De nombreux facteurs expliquent la nécessité d'accélérer le redéploiement de l'économie du Québec pour tirer profit du nouveau contexte économique, notamment certains facteurs conjoncturels, tels le ralentissement américain et la force du dollar canadien, ainsi que des facteurs structurels.
Parmi ceux-ci, on note:
- la localisation du Québec dans le nord-est du continent;
- la concentration accrue du développement dans les régions urbanisées;
- la spécialisation du Québec et de Montréal dans des grappes industrielles parmi les plus anémiques en Amérique du Nord, sauf de rares exceptions;
- notre faible productivité dans bon nombre d'activités;
- certaines lacunes de notre «système» de R&D;
- la pénétration de la Chine dans un nombre grandissant de nos industries;
- la multiplicité de monologues et de propositions non harmonisées provenant de divers organismes du monde patronal, du monde syndical et de nos différents ordres de gouvernement (dont certains ont une vision à très court terme et électoraliste), ce qui ne permet pas de s'entendre et de bien déterminer nos activités prometteuses.
Examinons parmi ces divers points le «facteur Chine», et ce, avec de nouvelles données.
Les parts canadiennes et étrangères du marché canadien
Entre 2000 et 2003, la perte de part du marché canadien qui incombait aux États-Unis (1 % par année) a été captée à plus de 50 % par les entreprises canadiennes et à plus de 25 % par les entreprises chinoises.
En 2003, la part pondérée chinoise était de 14,7 % dans les industries où ses produits sont présents, deux fois celle du Japon, près de trois fois celle du Mexique et plus de quatre fois celle des autres principaux pays qui exportent vers le Canada.
La part chinoise de la production canadienne a le plus augmenté dans les secteurs suivants entre l'an 2000 et 2003: appareils ménagers, vêtements et accessoires, ordinateurs et produits électroniques, éclairage électrique, chaussures, coupe et couture de vêtements, textiles, meubles, produits manufacturiers divers, autres produits textiles et bonneterie.
Cette liste permet de constater que la Chine se repositionne vers des secteurs moins intensifs en main-d'oeuvre, des secteurs à plus haute technologie. [...]
La concurrence Québec-Chine sur le marché américain
L'indice de chevauchement MOM mesure le degré auquel les pays exportent sur un marché donné dans les mêmes industries. Le déclin de 5,6 % de l'indice MOM des États-Unis sur le marché américain (les États-Unis sont considérés comme un concurrent parmi les autres) lui laisse une part de marché de 74,2 % en 2003. Dans un travail récent, Sawchuk et Yerger ont estimé les degrés de chevauchement MOM des provinces canadiennes avec la Chine sur le marché américain.
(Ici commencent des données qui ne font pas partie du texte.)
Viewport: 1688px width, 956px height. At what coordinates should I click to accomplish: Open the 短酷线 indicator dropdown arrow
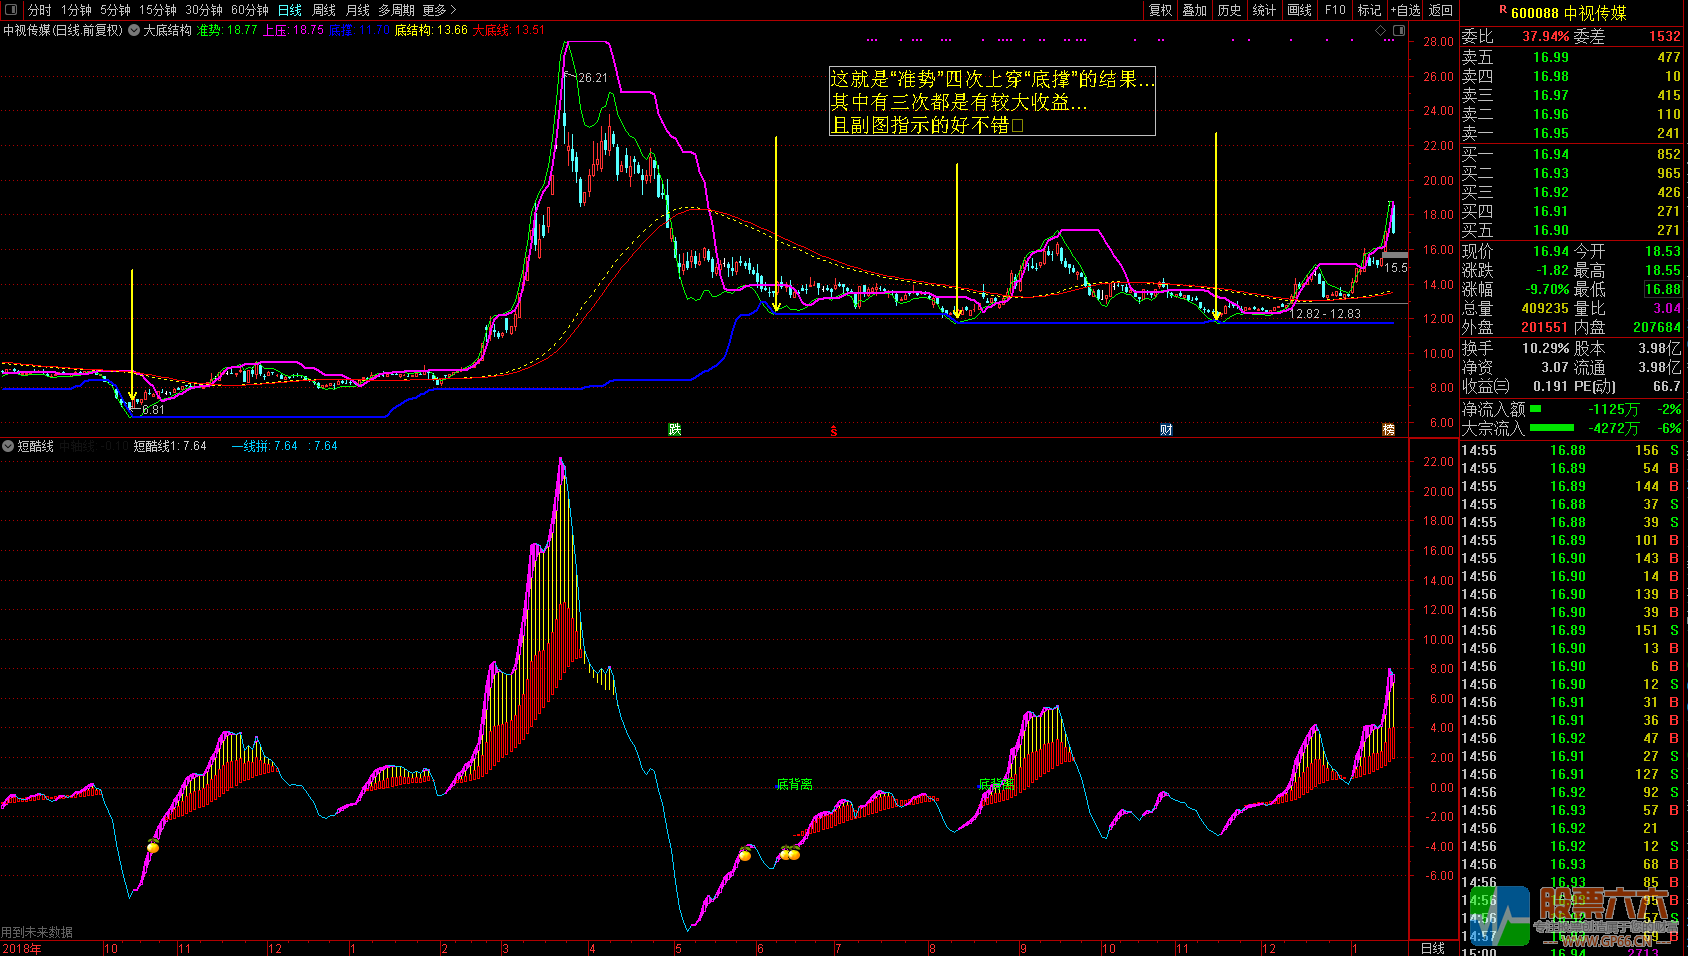(x=8, y=446)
Les industries dans lesquelles la concurrence Québec-Chine est la plus prononcée sur le marché américain sont la fabrication de machinerie générale, la fabrication de meubles domiciliaires et institutionnels, la coupe et la couture de vêtements ainsi que la fabrication d'équipements de ventilation, de chauffage, de climatisation et de réfrigération. Les deux premiers secteurs représentent 25 % du chevauchement Québec-Chine sur le marché américain.
Ce qu'il faut faire
Il nous faut raccourcir les délais en jeu pour mettre rapidement en application le redéploiement de notre économie. [...] Il nous faut faire en sorte que l'arbitrage final qui incombe à nos gouvernements se fasse dans le cadre d'une démarche qui mobilise le monde patronal, le monde syndical, l'économie sociale, nos universités, les consommateurs et les gouvernements de divers ordres, dont le local et le régional.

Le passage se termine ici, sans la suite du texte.